• Problem statement:
Pick out every line below that contains the word "Where", and copy each of those lines.

Source records
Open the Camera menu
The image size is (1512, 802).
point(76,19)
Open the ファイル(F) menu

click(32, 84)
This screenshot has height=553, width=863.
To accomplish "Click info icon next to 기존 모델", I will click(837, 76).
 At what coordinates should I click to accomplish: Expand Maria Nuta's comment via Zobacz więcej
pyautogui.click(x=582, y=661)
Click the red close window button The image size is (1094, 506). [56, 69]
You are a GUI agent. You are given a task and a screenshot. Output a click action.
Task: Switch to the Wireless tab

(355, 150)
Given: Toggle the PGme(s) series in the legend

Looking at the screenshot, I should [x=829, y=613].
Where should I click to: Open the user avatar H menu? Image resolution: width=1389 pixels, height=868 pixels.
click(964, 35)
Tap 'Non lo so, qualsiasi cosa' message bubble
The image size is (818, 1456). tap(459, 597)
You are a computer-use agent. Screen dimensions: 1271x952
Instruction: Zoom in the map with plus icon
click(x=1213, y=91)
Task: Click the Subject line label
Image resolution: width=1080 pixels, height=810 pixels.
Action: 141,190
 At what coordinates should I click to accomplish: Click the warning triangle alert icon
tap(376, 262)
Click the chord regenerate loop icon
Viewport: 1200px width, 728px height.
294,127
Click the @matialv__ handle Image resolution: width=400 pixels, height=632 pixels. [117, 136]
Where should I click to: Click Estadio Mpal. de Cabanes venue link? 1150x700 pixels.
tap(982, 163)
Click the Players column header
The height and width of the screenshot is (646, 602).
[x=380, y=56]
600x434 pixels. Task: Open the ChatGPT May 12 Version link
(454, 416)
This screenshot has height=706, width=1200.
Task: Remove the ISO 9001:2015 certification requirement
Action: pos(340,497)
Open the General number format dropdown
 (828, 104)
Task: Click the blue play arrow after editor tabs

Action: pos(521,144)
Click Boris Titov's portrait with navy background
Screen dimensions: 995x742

• Solution:
Where should I click to: Open the user avatar H menu? Image resolution: width=1389 pixels, height=868 pixels.
Where should I click to: Click Estadio Mpal. de Cabanes venue link? 1150x700 pixels.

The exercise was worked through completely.